You can go with hope, or you can go with fear.
The title and thrust of the economic forecast issued last Friday by the Greater Kansas City Chamber of Commerce — "Averting the Fiscal Cliff" — was on the hopeful side.
If the politicians in Washington solve this budgetary calamity, the chamber’s forecast predicted, the already improving economic prospects for the United States and the metro area turn decidedly bright.
“We’ll have a recovery that will feel like one,” Frank Lenk, senior research director at the Mid-America Regional Council, told the breakfast crowd.
Earlier, John Ashford, a political strategist from the Hawthorn Group and one of the speakers presenting the chamber’s report, pointed out that it’s not hope but fear that most likely will lead to a fiscal cliff solution.
What should make people around here fearful was the report’s estimate of what the metro economy would look like from the bottom of the cliff.
The forecast, using a model combining estimates from Moody’s Analytics and MARC, took its trend lines from previous warnings by economists. If Washington politicians can’t agree on the future of the Bush tax cuts and the so-called spending sequester, the GDP of the U.S. takes a hit.
One projection in the report assumes that even if the parties reach an agreement, it won’t be consummated until sometime in the first quarter of next year. Call this a bungee jump off the cliff.
If that’s the case, the report says, the economy will slow to a 1.2 percent growth rate, just over half of what it is now.
The report’s most pessimistic projection assumes a stalemate where we fall off the cliff altogether. That would amount to a $730 billion blow to the economy. And a recession next year.
The GDP would shrink 3 percent, roughly a 5 percent swing from the current growth rate.
That decline, of course, would hit home. The chamber’s report cast this most fearfully in terms of jobs.
If the area economy continues its current growth rate without being derailed by the fiscal cliff, it could expect to see 21,200 net new jobs next year and a healthy 33,400 more in 2014. That’s in a total workforce of 1 million in an area that usually creates 20,000 jobs a year.
But plunge over the cliff, the report says, and the area will actually lose 2,100 net jobs next year. In 2014, job growth would rebound, but instead of adding more than 30,000 jobs we would add just 15,300.
All sectors of the area’s economy would suffer.
Adding that all up means this:
Avoiding the fiscal cliff — 54,400 net new jobs.
Not avoiding — 13,200 net new jobs.
That’s 41,200 fewer jobs over the next two years, about the number of folks watching a sold-out ball game at Kauffman Stadium.
Kansas City would be a lesser place.
Fewer houses and cars would be purchased, as well as fewer appliances and less furniture.

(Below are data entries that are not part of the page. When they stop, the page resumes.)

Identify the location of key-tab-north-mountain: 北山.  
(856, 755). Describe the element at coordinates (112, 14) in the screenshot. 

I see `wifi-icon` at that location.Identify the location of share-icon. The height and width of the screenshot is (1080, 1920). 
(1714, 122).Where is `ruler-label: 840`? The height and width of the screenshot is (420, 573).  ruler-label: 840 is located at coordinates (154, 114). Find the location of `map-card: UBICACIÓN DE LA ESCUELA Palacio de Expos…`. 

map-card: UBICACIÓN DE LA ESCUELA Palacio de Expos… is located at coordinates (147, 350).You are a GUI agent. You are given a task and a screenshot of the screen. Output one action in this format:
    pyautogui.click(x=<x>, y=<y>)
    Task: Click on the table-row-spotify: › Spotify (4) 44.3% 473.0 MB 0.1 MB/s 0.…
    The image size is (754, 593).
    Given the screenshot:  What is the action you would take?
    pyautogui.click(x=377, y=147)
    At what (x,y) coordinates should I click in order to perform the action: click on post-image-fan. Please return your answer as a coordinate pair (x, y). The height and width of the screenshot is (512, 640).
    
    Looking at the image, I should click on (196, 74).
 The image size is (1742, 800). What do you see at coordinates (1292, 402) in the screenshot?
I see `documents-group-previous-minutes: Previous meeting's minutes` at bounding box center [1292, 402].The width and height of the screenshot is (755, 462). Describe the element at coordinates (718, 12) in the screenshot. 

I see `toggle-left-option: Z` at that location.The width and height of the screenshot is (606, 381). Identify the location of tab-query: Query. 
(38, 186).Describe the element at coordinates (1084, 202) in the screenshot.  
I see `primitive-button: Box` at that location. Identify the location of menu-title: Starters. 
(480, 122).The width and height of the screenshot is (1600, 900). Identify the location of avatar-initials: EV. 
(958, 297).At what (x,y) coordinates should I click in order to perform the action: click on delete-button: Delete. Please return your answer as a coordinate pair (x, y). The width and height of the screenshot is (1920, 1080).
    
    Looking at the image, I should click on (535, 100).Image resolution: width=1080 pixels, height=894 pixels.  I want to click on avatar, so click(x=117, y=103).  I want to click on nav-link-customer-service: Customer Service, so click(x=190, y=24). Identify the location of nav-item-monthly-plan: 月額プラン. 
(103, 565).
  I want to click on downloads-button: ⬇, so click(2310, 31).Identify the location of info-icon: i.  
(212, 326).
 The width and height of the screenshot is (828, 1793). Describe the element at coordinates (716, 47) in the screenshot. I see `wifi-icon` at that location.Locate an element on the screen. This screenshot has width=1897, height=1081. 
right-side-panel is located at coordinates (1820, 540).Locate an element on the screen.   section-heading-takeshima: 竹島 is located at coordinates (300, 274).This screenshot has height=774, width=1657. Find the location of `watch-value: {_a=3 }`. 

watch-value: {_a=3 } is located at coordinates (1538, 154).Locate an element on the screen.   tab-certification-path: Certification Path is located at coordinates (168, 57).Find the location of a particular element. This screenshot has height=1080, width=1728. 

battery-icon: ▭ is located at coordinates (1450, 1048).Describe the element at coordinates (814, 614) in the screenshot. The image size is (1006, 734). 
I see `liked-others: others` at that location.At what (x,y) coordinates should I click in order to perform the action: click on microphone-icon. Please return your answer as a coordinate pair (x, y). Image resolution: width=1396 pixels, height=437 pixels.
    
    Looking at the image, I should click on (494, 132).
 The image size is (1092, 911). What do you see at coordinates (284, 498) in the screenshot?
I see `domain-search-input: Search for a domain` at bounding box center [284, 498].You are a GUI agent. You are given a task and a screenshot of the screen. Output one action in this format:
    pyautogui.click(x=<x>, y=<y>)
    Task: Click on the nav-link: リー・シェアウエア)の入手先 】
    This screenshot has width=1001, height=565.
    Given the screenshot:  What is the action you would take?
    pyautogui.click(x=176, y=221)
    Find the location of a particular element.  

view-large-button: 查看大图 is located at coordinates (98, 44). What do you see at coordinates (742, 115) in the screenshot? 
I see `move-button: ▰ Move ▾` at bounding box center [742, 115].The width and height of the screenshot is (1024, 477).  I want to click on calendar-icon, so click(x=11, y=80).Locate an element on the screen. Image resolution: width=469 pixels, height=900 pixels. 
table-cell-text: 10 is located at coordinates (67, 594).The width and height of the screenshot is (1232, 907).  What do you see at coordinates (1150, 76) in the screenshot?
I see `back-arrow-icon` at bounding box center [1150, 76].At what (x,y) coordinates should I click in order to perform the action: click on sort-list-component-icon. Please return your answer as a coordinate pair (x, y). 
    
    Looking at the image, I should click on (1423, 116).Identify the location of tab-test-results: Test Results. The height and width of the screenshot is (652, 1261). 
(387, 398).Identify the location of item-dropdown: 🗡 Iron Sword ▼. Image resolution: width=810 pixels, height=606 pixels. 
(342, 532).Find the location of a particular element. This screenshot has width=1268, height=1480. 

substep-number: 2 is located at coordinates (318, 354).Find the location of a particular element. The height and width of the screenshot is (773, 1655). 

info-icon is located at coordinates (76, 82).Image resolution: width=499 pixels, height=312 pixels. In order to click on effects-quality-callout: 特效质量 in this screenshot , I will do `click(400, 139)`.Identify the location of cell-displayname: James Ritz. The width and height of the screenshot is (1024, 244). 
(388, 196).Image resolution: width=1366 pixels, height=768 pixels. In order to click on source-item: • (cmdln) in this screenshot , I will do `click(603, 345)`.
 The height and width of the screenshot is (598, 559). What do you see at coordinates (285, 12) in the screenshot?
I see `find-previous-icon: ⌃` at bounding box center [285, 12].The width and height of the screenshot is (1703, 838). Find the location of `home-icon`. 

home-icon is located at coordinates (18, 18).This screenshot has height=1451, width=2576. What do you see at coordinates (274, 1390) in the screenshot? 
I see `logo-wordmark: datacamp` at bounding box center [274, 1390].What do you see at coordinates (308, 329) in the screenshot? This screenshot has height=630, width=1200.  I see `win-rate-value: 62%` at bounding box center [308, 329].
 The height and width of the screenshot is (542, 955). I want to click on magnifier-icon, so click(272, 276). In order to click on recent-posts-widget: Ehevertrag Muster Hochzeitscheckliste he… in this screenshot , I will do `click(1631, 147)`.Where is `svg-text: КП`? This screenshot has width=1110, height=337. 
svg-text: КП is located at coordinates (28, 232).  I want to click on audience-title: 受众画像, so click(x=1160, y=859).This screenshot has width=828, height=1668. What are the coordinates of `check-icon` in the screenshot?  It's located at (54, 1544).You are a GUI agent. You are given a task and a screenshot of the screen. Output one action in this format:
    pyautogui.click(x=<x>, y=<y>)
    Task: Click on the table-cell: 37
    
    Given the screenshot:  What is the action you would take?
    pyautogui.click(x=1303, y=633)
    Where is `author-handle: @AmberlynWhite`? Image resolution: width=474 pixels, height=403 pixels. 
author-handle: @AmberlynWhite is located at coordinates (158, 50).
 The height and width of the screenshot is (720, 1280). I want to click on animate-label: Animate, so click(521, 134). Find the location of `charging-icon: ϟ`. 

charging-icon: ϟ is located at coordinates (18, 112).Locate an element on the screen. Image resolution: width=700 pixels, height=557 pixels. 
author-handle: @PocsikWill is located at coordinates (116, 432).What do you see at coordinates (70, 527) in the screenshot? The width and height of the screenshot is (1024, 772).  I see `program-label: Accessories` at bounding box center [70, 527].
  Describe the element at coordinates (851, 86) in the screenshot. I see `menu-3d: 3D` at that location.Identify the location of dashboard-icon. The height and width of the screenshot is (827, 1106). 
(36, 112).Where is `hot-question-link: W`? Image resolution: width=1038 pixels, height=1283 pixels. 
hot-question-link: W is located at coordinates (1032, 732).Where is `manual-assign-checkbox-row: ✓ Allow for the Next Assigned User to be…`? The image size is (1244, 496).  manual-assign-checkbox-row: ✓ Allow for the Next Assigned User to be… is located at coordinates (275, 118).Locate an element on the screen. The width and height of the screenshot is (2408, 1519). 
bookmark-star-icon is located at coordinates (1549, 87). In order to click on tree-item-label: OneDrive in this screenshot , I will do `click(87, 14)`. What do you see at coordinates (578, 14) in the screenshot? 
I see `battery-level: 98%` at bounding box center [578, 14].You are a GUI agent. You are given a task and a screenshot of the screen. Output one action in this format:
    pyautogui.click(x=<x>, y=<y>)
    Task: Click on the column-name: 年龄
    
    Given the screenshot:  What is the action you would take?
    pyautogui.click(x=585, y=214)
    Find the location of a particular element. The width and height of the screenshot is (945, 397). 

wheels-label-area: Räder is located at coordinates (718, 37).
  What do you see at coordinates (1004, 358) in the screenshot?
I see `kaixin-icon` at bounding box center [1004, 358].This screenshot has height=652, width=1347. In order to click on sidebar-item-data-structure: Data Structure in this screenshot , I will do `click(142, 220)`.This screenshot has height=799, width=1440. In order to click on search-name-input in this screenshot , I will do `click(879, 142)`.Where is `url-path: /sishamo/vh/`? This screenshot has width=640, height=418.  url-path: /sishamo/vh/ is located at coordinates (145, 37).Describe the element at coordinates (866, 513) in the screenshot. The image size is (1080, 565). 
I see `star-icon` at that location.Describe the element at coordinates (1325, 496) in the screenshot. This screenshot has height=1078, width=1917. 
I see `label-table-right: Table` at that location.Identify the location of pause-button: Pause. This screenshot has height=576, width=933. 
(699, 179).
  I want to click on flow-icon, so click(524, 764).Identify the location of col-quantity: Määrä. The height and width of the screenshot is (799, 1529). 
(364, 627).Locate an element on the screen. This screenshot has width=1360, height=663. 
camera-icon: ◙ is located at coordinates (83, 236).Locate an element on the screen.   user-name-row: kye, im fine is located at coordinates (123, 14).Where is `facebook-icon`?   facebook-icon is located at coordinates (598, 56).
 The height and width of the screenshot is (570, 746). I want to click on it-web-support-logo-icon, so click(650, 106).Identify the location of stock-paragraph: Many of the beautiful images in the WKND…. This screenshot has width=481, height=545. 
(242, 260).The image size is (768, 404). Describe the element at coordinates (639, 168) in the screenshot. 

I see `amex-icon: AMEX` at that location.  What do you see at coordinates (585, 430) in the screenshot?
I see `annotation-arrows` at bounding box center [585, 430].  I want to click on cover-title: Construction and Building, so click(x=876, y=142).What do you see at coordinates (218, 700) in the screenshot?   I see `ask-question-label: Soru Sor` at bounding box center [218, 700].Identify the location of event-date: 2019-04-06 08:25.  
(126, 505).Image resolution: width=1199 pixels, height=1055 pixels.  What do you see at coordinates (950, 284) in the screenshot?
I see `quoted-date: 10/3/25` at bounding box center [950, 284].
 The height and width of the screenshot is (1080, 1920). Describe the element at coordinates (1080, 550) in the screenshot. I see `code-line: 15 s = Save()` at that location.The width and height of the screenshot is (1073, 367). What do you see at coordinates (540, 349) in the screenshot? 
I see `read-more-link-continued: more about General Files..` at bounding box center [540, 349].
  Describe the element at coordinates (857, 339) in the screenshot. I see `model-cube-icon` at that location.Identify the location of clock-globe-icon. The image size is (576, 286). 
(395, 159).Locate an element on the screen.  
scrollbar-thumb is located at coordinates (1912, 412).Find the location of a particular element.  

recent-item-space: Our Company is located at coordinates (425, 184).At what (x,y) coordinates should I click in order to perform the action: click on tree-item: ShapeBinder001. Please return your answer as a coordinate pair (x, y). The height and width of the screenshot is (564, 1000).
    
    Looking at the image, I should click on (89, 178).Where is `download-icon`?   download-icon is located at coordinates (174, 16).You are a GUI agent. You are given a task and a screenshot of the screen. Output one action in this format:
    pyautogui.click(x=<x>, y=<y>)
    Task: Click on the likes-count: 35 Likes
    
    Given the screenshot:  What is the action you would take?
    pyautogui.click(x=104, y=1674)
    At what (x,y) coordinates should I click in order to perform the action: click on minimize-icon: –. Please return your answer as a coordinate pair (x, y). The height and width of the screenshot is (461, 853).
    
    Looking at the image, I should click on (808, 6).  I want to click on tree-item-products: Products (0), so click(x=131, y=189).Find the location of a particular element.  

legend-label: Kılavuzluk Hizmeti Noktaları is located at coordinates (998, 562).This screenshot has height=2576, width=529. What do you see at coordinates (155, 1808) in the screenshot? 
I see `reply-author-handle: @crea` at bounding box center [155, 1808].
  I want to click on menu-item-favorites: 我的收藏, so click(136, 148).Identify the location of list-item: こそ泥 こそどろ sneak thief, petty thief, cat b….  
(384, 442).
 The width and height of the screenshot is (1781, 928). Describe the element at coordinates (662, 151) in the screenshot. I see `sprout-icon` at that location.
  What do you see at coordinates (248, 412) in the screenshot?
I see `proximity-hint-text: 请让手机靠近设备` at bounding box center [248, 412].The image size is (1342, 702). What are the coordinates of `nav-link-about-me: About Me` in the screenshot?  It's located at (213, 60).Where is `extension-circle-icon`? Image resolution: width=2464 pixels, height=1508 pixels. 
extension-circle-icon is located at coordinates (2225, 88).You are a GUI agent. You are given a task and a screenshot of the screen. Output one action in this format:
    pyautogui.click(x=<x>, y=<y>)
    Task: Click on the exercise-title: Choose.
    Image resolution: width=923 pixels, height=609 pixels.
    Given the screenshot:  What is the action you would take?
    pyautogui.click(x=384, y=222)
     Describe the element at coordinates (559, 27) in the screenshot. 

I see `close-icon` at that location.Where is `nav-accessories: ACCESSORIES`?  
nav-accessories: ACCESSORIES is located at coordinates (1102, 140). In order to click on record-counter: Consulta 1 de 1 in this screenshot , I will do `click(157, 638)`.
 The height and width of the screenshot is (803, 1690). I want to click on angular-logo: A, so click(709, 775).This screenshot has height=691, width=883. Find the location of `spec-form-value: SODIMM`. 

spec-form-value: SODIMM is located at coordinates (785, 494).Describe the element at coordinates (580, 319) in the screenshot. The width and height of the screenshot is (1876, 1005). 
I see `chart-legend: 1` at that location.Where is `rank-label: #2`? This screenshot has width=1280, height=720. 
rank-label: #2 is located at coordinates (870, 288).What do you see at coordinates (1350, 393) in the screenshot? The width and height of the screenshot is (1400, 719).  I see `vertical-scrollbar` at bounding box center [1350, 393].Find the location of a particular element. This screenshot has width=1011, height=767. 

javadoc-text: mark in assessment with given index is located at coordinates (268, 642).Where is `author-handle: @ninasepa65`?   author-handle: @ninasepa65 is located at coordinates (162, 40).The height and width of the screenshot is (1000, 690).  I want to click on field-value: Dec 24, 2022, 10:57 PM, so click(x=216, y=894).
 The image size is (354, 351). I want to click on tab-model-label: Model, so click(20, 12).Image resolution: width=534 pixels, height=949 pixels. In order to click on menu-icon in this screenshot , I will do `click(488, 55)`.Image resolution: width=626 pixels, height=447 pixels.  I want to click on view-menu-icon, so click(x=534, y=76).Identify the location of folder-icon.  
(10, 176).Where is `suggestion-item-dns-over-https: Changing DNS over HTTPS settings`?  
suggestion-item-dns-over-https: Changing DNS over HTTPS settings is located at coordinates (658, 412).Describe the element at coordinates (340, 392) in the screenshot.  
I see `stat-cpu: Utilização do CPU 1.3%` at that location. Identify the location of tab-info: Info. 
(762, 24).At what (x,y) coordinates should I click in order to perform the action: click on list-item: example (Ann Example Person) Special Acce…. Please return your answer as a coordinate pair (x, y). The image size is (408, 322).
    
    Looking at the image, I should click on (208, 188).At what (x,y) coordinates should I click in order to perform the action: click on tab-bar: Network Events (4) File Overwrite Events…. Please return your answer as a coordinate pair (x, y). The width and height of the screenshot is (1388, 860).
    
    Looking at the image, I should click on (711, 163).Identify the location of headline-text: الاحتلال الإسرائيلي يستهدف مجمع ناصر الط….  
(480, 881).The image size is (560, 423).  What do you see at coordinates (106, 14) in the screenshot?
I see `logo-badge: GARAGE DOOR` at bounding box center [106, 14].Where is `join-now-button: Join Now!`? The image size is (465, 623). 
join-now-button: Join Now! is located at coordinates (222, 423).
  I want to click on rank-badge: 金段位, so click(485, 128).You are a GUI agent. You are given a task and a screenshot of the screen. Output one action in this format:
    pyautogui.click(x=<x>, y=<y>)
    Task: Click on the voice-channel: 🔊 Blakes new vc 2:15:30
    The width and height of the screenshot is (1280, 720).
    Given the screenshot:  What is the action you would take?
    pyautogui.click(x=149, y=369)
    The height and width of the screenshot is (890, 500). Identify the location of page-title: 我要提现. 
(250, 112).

Fewer seats would be filled at theaters and sports venues, fewer restaurant meals eaten and, frankly, a lot fewer glasses of beer quaffed.
On that last one, maybe not, as the out-of-work drown their sorrows.
You can easily think of additional deleterious effects.
Just past the presidential election, it’s more likely you’re paying attention to the ideological stands the parties cling to, the various flavors of the “grand compromise” being proposed and macroeconomic effects.
The report didn’t offer our gridlocked politicians key advice on the way out of this mess.
But, as the chamber’s forecast makes clear, don’t forget that when the politicians in Washington can’t work things out, more people around you don’t work.